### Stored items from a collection
________________

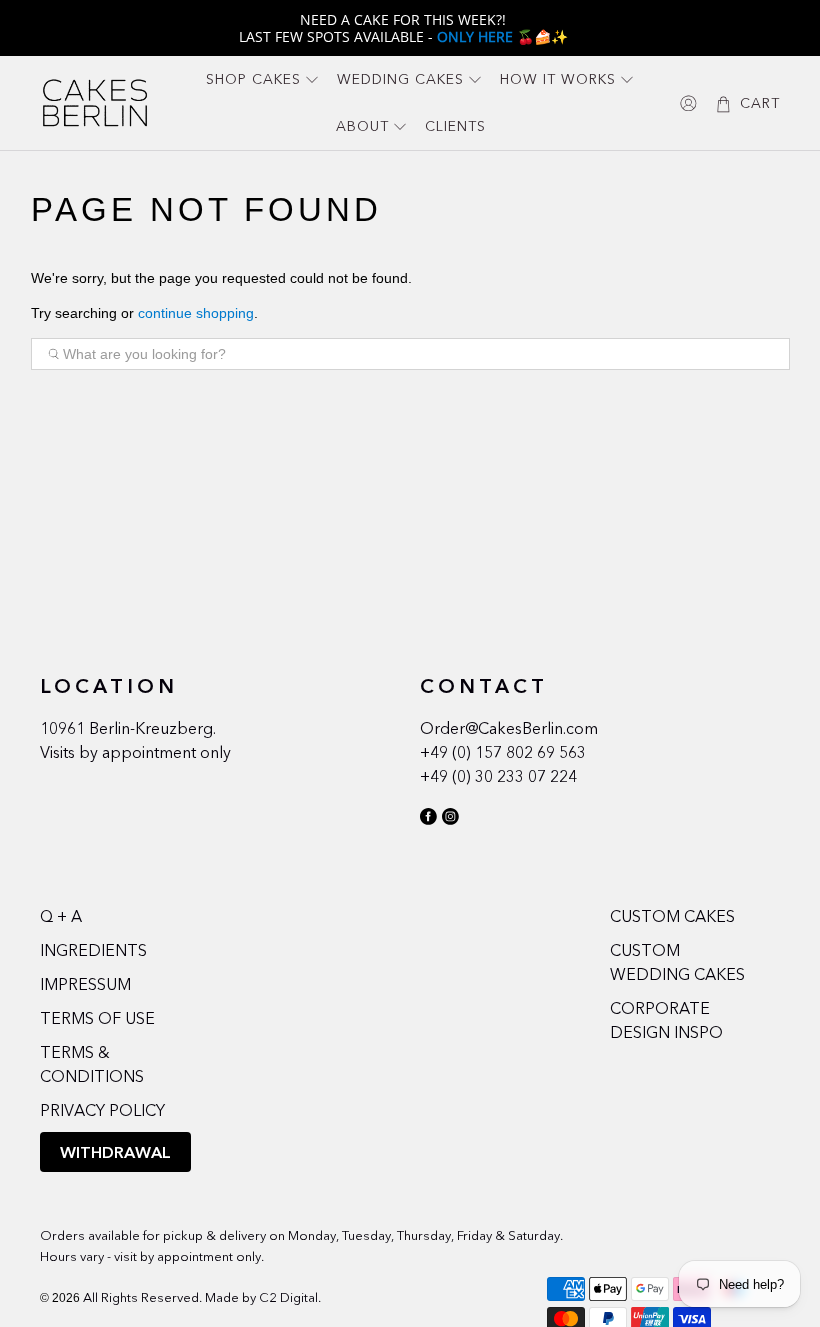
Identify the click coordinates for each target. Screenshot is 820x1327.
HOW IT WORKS (558, 79)
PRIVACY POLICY (102, 1110)
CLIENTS (455, 126)
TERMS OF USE (97, 1018)
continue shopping (196, 313)
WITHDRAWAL (115, 1152)
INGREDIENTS (93, 950)
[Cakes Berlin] (95, 102)
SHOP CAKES (253, 79)
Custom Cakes (672, 916)
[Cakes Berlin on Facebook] (428, 820)
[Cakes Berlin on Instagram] (450, 820)
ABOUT (362, 126)
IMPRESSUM (85, 984)
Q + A (61, 916)
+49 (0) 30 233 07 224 (498, 776)
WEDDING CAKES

________________

Each line of the data that includes "Berlin" should be copied.

[Cakes Berlin] (95, 102)
[Cakes Berlin on Facebook] (428, 820)
[Cakes Berlin on Instagram] (450, 820)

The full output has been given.